◆ **Stated goal**:
Please answer these questions using the introduction.
(a) With which police department did the writer begin a law enforcement career in September 2002?
(b) To which area command did the writer move in order to become an FTO?
(c) How long did the writer spend in the Narcotics Section?

◆ **Text shown**:
- - -
Greetings, I hope this finds you well. I am the most recent addition to the LVPPA Executive Board, and I would like to use this opportunity to introduce myself.
I started my law enforcement career in September 2002 with the Milwaukee Police Department. After five years with the MPD, I relocated to Las Vegas and entered the LVMPD Academy in 2008. I completed field training at South Central Area Command and remained there until early 2010 when I transferred to the Mobile Crime Saturation (SCAC) team. I spent four years on the SCAC with some of the best people I’ve worked with — many are still close friends. In 2014, my entire squad and I were transferred to Downtown Area Command (DTAC) to assist with the resurgence of the Fremont Street Experience. I worked in DTAC for two years until I moved to Convention Center Area Command in order to become an FTO. After a year of working the Strip, I made my way back to DTAC. I called DTAC home until spring 2018 when I transferred to the Narcotics Section, where I spent the last four and a half years.
It would be an understatement to say I was unprepared for Narcs. Every day was a lesson in humility. Fortunately for me, I was surrounded by the best and brightest. Every question I had and every challenge I faced was answered with casual ease by my peers. Despite my lack of knowledge and failures, I was welcomed and supported by every member of the section. Four and a half years passed all too fast, but the memories and gratitude will remain for a lifetime.
- - -
Text and item location entries
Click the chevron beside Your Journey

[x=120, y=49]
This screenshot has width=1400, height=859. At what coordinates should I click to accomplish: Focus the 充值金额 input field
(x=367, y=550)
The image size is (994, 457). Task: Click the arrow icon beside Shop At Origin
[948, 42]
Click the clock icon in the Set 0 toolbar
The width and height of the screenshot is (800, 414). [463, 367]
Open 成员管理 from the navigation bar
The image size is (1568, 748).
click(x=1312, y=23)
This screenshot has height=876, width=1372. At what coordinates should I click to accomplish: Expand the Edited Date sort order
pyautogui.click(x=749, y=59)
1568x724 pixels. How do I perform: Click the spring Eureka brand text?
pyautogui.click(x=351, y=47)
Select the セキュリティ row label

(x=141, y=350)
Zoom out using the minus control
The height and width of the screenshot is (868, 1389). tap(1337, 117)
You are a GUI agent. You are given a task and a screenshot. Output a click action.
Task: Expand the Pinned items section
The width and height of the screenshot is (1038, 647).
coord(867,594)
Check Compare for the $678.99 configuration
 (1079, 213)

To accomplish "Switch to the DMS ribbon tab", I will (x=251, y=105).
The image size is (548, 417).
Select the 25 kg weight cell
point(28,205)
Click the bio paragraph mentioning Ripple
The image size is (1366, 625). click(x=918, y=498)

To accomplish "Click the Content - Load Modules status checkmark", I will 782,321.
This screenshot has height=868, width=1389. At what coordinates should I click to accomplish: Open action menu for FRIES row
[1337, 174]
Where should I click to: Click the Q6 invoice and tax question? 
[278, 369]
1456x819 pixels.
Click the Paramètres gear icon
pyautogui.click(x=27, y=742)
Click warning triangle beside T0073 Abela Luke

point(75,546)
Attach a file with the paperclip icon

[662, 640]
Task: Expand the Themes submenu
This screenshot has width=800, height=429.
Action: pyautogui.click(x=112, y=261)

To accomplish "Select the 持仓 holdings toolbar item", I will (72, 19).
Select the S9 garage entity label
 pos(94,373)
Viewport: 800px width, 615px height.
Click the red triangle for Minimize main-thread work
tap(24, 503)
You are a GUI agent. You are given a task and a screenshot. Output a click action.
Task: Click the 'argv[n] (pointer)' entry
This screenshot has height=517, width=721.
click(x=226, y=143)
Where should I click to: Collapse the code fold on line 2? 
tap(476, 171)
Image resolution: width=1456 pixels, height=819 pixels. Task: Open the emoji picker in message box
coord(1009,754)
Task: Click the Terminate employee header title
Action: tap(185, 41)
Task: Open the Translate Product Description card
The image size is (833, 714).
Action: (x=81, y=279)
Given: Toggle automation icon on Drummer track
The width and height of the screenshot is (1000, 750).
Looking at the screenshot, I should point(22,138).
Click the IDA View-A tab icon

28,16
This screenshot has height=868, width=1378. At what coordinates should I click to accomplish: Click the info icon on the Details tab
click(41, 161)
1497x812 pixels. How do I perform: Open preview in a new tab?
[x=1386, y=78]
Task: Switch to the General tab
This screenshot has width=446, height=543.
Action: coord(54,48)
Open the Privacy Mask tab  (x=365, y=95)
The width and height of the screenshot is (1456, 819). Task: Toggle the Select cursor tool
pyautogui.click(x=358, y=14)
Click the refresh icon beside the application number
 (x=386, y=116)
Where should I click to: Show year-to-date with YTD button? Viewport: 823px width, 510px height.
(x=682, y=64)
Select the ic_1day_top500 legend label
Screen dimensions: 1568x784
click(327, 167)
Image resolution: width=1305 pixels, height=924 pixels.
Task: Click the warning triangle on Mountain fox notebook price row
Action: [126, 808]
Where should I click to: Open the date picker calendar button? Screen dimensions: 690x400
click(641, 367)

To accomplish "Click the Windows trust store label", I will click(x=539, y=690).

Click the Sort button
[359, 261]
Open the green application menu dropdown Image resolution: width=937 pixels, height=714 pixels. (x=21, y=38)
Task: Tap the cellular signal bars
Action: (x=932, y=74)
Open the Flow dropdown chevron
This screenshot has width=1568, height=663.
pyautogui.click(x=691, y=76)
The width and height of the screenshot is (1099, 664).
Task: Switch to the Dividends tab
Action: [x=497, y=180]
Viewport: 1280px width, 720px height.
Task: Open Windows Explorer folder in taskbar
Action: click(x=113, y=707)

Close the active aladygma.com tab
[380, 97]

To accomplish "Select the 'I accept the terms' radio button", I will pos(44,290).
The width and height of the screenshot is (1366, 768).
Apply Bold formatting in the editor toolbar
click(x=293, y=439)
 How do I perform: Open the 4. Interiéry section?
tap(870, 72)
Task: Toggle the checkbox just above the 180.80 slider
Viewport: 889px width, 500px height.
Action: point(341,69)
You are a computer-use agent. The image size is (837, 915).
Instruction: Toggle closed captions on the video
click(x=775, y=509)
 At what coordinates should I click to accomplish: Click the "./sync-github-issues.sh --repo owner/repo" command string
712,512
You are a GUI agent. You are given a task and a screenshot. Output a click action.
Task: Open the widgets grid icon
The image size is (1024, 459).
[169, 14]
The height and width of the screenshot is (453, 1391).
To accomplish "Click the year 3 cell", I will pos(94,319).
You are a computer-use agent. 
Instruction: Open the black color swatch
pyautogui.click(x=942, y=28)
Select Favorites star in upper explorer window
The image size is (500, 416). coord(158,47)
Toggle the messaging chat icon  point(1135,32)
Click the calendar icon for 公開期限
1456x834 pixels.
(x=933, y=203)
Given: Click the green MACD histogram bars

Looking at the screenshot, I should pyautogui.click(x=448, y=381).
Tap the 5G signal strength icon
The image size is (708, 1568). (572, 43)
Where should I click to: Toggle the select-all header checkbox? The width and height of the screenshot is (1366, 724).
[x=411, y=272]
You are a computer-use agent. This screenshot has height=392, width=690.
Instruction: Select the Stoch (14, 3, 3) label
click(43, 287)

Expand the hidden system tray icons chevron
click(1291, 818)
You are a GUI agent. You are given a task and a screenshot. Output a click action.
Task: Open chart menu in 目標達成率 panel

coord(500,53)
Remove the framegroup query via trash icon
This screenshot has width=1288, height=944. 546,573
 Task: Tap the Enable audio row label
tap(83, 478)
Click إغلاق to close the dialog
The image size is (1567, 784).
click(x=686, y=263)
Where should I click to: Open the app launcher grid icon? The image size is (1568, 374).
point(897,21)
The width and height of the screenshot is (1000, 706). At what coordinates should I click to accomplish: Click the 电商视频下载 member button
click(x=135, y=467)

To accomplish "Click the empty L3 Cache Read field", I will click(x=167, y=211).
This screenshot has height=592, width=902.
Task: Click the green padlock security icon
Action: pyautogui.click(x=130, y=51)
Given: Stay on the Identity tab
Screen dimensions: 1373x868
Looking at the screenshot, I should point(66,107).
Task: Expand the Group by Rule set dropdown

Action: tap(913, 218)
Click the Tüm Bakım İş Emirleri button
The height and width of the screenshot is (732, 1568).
- - -
◆ **Task result**:
(a) The Milwaukee Police Department
(b) Convention Center Area Command
(c) Four and a half years